■ Text to read:
============================================================

Interesting thought there. Always a possibility given high enough power outputs and frequencies. I'd think that fade-out would be a huge, possibly insurmountable problem in such a "walkman" though. Portable radios even with advanced active tuning and signal filtering still work best when they stay in one place. Automobile radios with their large antennas and great ground planes (the car chassis) are about the only reliable-in-motion radio receivers I know of.


In 1914 the Diplomatic Corps of each of the great powers were entirely reliant on telegrams. Messages were often taking up to a day to be formatted, encoded, dispatched, received, decoded and delivered. In several incidences diplomatic messages were being sent that had already been made obsolete by the rapid rate of events.
In short, Governments were flailing around in the dark with insufficient information about events in distant capitals, this bred a climate of acute and increasing paranoia as events proceeded.

Had radio been in common usage in 1914 the governments would have had more information to work with and that information would have been timely in its arrival. Under those circumstances events could and probably would have proceeded very differently; the war may have been restricted the Balkans or avoided entirely.

Hadn't realized telegraphy was still that slow and unreliable that late.

In that case the avoidance of OTL's WW1 seems a possble major (yes, snowy) Butterfly. I'm having a hard time believeing you'll avoid such a war entirely, though, given the huge international and internal factors. I think it'd take more to avoid some sort of apocalyptic showdown given the alliances, revanchism, German fears of a growing Russia, etc.

============================================================

■ Exercise requirements:
1: Decide whether each statement agrees with the discussion of radio and the 1914 crisis above. Answer yes or no for each, and quote the words from that discussion that settle it. (a) Car radios are named as about the only receivers that work reliably while moving. (b) In 1914 a diplomatic telegram could often take up to a week to arrive. (c) The last writer feels sure that radio would have prevented a great war entirely.
2: Extend the discussion of radio and the 1914 crisis, picking up after its final sentence.

■ Data records:

============================================================

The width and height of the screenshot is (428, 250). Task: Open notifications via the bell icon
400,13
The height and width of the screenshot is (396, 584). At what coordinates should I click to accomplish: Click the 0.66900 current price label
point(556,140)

============================================================

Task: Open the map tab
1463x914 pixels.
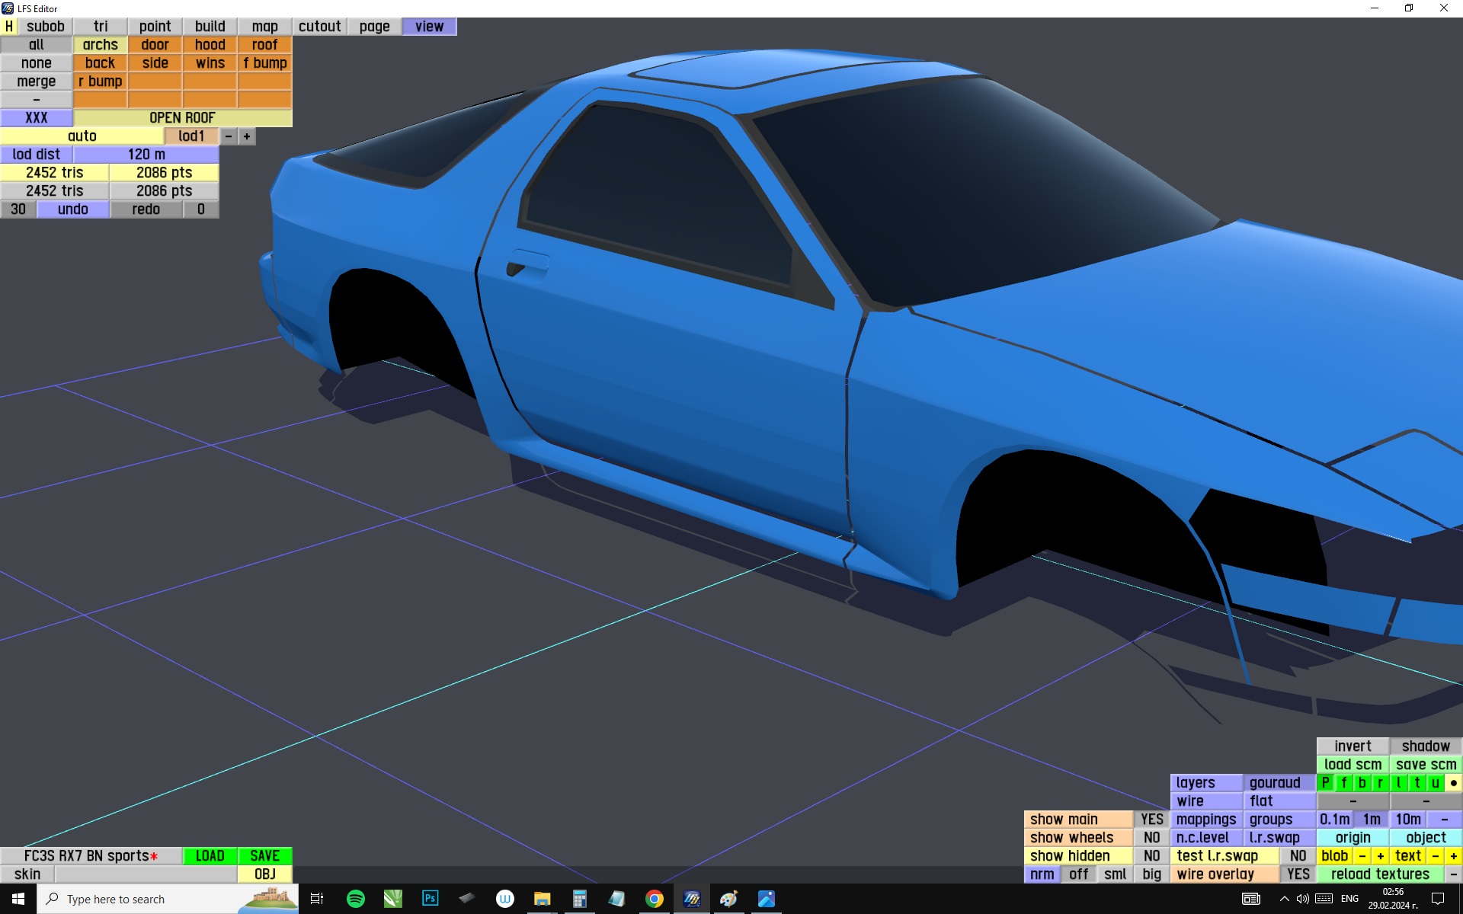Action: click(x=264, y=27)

============================================================

■ The answers:
1:
(a) Yes: "about the only reliable-in-motion radio receivers I know of"
(b) No: "Messages were often taking up to a day"
(c) No: "I'm having a hard time believeing you'll avoid such a war entirely"

2:
Seems like overlap with early transistors as well (though that idea had some more contention)...

Always a possibility. I'd love to (time permitting) merge the ideas into a "electro-tech wank" TL. See how close to Electropunk I could get before the plausibility walls were to high to jump. :D
 
If radio was invented earlier, maybe they would have had commercial broadcasts earlier, like the World Series. If the WS was broadcast on radio earlier than it was, the Black Sox scandal might not have happened since they would have been playing for bigger stakes.

Trufax. :D
 
The Russian civil war would be more interesting if both sides could use radios and if radios were more widespread. After all, of all the news medium at the time, it is the one who requires the least education (you don't have to read or write) or the smallest thought process (they said it on the radio, must be true).